We decided to judge the performance of our pre-processing steps using AUC scoring. **JEFF EXPLAIN HERE**

Due to the time series nature of the data, the main features we went with were rolling statistics. These served as a means of smoothing the data, and extracting relevant statistics that could provide useful features. 

In [9]:
#Create a function that trains and runs a logistic regression model. Then prints and returns the AUC score
def regression_test(metric_string, train_data, train_label, test_data, test_label):
    
    Logistic_Reg = LogisticRegression(tol = .001)    
    Logistic_Reg.fit(train_data, train_label)
    prob = Logistic_Reg.predict_proba(test_data)
    print(metric_string, "AUC =", round(roc_auc_score(test_label, prob[:,1]),4))

def Test_Features():
    #just test on subject 1, series 1,2 and 3
    train_data, train_labels = open_data('[1]','[1,2]')
    test_data, test_labels = open_data('[1]','[3]')



    train_labels=train_labels['HandStart']
    test_labels=test_labels['HandStart']
    regression_test("lowpass filter",preprocess_data(np.asarray(train_data)),train_labels,preprocess_data(np.asarray(test_data)),test_labels)

    regression_test("Rolling Mean w/ Window of 100",df_rolling_metric(train_data,100,"mean"),train_labels,df_rolling_metric(test_data,100,"mean"),test_labels )
    regression_test("Rolling Mean w/ Window of 400",df_rolling_metric(train_data,400,"mean"),train_labels,df_rolling_metric(test_data,400,"mean"),test_labels)
    regression_test("Rolling Mean w/ Window of 700",df_rolling_metric(train_data,700,"mean"),train_labels,df_rolling_metric(test_data,700,"mean"),test_labels)
    regression_test("Rolling Mean w/ Window of 1000",df_rolling_metric(train_data,1000,"mean"),train_labels,df_rolling_metric(test_data,1000,"mean"),test_labels)
    regression_test("Rolling Mean w/ Window of 1500",df_rolling_metric(train_data,1500,"mean"),train_labels,df_rolling_metric(test_data,1500,"mean"),test_labels)
    regression_test("Rolling Mean w/ Window of 2000",df_rolling_metric(train_data,2000,"mean"),train_labels,df_rolling_metric(test_data,2000,"mean"),test_labels)


    regression_test("Rolling Mean_Abs w/ Window of 100",df_rolling_metric(train_data,100,"mean","abs"),train_labels,df_rolling_metric(test_data,100,"mean","abs"),test_labels)
    regression_test("Rolling Mean_Abs w/ Window of 400",df_rolling_metric(train_data,400,"mean","abs"),train_labels,df_rolling_metric(test_data,400,"mean","abs"),test_labels)
    regression_test("Rolling Mean_Abs w/ Window of 700",df_rolling_metric(train_data,700,"mean","abs"),train_labels,df_rolling_metric(test_data,700,"mean","abs"),test_labels)
    regression_test("Rolling Mean_Abs w/ Window of 1000",df_rolling_metric(train_data,1000,"mean","abs"),train_labels,df_rolling_metric(test_data,1000,"mean","abs"),test_labels)

• [Information given]:
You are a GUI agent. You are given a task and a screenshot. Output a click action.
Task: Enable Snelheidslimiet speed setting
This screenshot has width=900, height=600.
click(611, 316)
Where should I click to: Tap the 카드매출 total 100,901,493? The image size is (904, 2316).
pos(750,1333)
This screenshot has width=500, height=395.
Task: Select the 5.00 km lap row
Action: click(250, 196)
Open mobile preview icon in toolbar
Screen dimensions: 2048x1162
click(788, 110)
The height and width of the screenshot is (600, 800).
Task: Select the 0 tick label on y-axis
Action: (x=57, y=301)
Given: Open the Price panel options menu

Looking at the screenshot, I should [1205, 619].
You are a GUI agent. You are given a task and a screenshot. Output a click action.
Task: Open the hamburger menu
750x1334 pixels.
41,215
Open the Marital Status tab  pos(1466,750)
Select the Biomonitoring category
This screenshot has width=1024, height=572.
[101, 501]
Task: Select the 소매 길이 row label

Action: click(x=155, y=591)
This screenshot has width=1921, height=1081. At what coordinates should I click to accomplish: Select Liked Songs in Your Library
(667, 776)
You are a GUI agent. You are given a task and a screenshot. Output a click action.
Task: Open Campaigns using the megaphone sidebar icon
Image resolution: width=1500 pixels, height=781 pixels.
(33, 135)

• [Directives]:
a – Duplicate the records from their first line through the line containing "click(611, 316)", with both of those lines included.
b – Please write the next part of the passage on testing rolling-statistics features, picking up right after its last line.
The passage and the records were taken from unrelated sources.

• [Task answers]:
a –
You are a GUI agent. You are given a task and a screenshot. Output a click action.
Task: Enable Snelheidslimiet speed setting
This screenshot has width=900, height=600.
click(611, 316)

b –
    regression_test("Rolling Mean_Abs w/ Window of 1500",df_rolling_metric(train_data,1500,"mean","abs"),train_labels,df_rolling_metric(test_data,1500,"mean","abs"),test_labels)
    regression_test("Rolling Mean_Abs w/ Window of 2000",df_rolling_metric(train_data,2000,"mean","abs"),train_labels,df_rolling_metric(test_data,2000,"mean","abs"),test_labels)

    print("Let's try mean squared error as well to accentuate the large absolute values")
    regression_test("Rolling Mean_Square w/ Window of 100",df_rolling_metric(train_data,100,"mean","square"),train_labels,df_rolling_metric(test_data,100,"mean","square"),test_labels)
    regression_test("Rolling Mean_Square w/ Window of 400",df_rolling_metric(train_data,400,"mean","square"),train_labels,df_rolling_metric(test_data,400,"mean","square"),test_labels)
    regression_test("Rolling Mean_Square w/ Window of 700",df_rolling_metric(train_data,700,"mean","square"),train_labels,df_rolling_metric(test_data,700,"mean","square"),test_labels)
    regression_test("Rolling Mean_Square w/ Window of 1000",df_rolling_metric(train_data,1000,"mean","square"),train_labels,df_rolling_metric(test_data,1000,"mean","square"),test_labels)
    regression_test("Rolling Mean_Square w/ Window of 1500",df_rolling_metric(train_data,1500,"mean","square"),train_labels,df_rolling_metric(test_data,1500,"mean","square"),test_labels)
    regression_test("Rolling Mean_Square w/ Window of 2000",df_rolling_metric(train_data,2000,"mean","square"),train_labels,df_rolling_metric(test_data,2000,"mean","square"),test_labels)


    regression_test("Rolling Skew w/ Window of 100",df_rolling_metric(train_data,100,"skew"),train_labels,df_rolling_metric(test_data,100,"skew"),test_labels)
    regression_test("Rolling Skew w/ Window of 400",df_rolling_metric(train_data,400,"skew"),train_labels,df_rolling_metric(test_data,400,"skew"),test_labels)
    regression_test("Rolling Skew w/ Window of 700",df_rolling_metric(train_data,700,"skew"),train_labels,df_rolling_metric(test_data,700,"skew"),test_labels)
    regression_test("Rolling Skew w/ Window of 1000",df_rolling_metric(train_data,1000,"skew"),train_labels,df_rolling_metric(test_data,1000,"skew"),test_labels)
    regression_test("Rolling Skew w/ Window of 1500",df_rolling_metric(train_data,1500,"skew"),train_labels,df_rolling_metric(test_data,1500,"skew"),test_labels)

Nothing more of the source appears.